The trial cull, which is strongly supported by farmers but has attracted intense opposition from animal welfare activists, who have been accused of harassing farmers and who have threatened to disrupt nighttime shooting operations.
The development of the diva or differentiation test was "absolutely critical", Mr Gibbens said.
"Yes, it has been developed, but there is a long way to go," he said. "We believe we've got one that can be practically applied, but in terms of getting international recognition for it, it is months and possibly years away."
Such a test has to be validated by the Paris-based OIE – the Organisation Internationale des Epizooties – or the World Organisation for Animal Health.
Similarly, the new cattle TB vaccine being developed in parallel by the Weybridge team has to be validated for efficacy and safety by Britain's Veterinary Medicines Directorate – a process which has already begun.

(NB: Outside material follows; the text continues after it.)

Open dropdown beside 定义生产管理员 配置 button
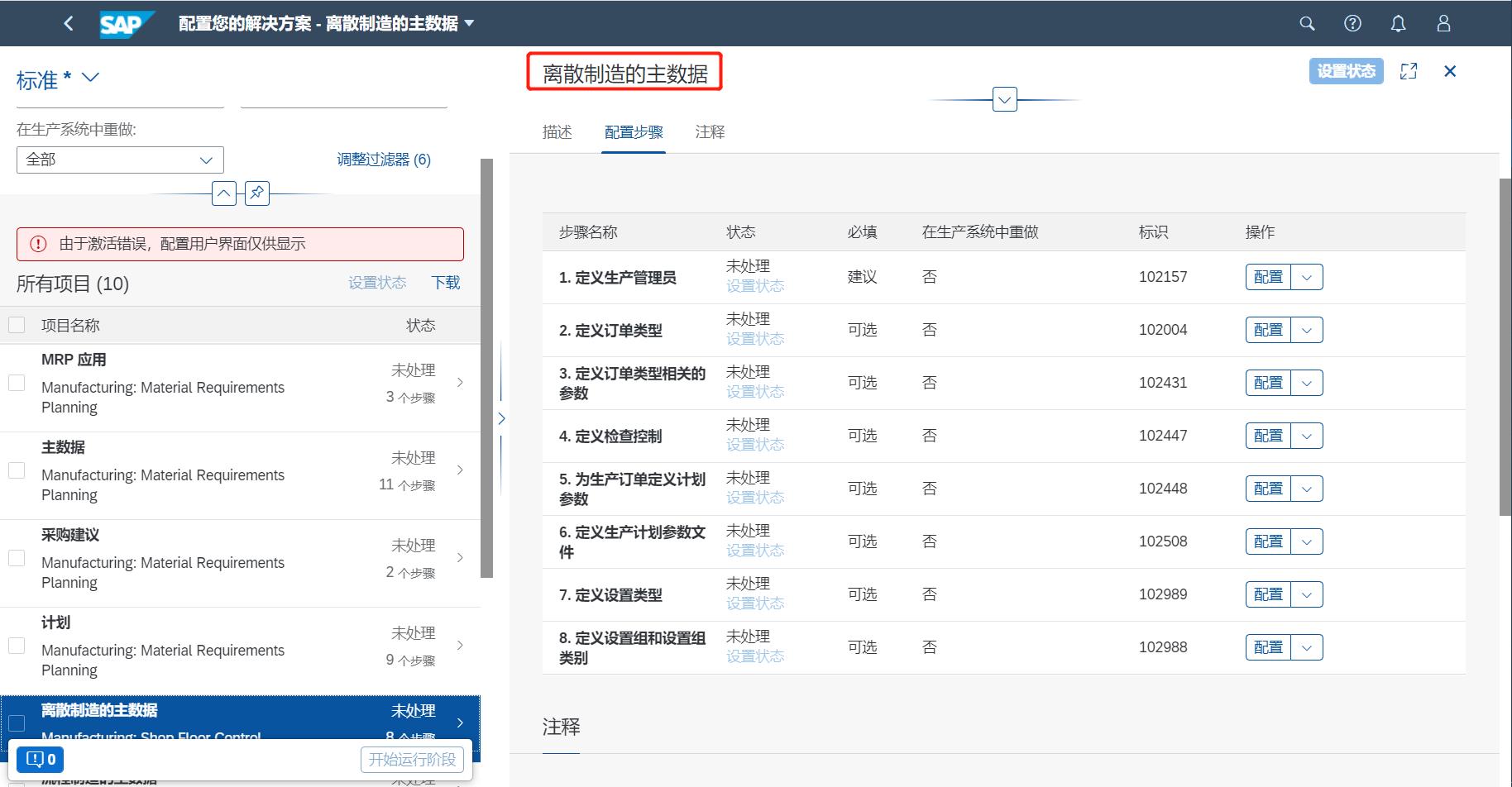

If both are passed as fit for purpose, Britain can then attempt to persuade the other 26 member states of the EU to lift the vaccination ban, something to which the Government is committed, Mr Gibbens said. "We're determined to push this through," he said. "But to get the vaccine and the test sorted, and a change in EU law, is some years away. I really would like to say we could accelerate this whole process, but I think 'years' is right."
Mr Gibbens, who has been Chief Vet, based in the Department for Environment, Food and Rural Affairs since 2008, said that more than £34m had already been spent on research "and we're committed to spending [£15.5m] in the next four years on a whole range of parallel streams of activities to try and get vaccines for cattle and badgers".

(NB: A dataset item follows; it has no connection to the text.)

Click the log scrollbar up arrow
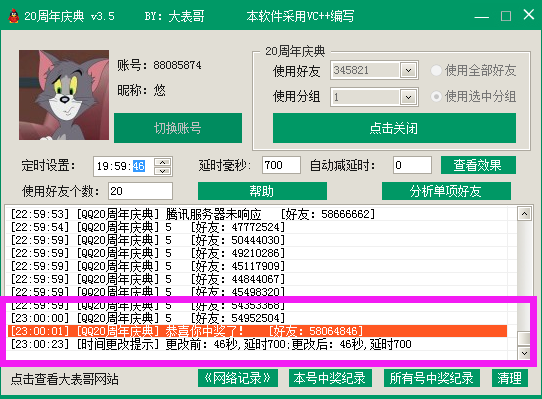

The other main area of the research is on an oral TB vaccine for badgers, which would be much simpler to administer – as it could be left out in bait – than the present injectable badger TB vaccine, which was licensed in 2010, and for which badgers have to be individually cage-trapped. Such an oral vaccine is being developed, Mr Gibbens said.
The Government is increasingly being criticised for not using the available injectable badger vaccine as a TB control programme instead of culling, something which is now happening in Wales.
Earlier this year John Griffiths, Environment Minister in the Labour Welsh Assembly, reversed the decision of the previous Labour-Plaid Cymru administration to carry out a cull, and a mass vaccination programme is being carried out in Pembrokeshire and Ceredigion. So far, 930 animals have been vaccinated
But the Government declines to go down this road, Mr Gibbens said, because "it's not quickly effective enough, it's difficult to do in practical terms, and it's expensive".
Cage-trapping badgers for vaccination (or indeed for shooting) costs about £2,500 per hectare, whereas simply shooting them as they run freely – which is about to happen in the English pilot culls – costs about £200.
While the cost of the pilot culls in England is to be met by farmers, the cost of the vaccination programme in Wales is currently being met by the Welsh Assembly Government.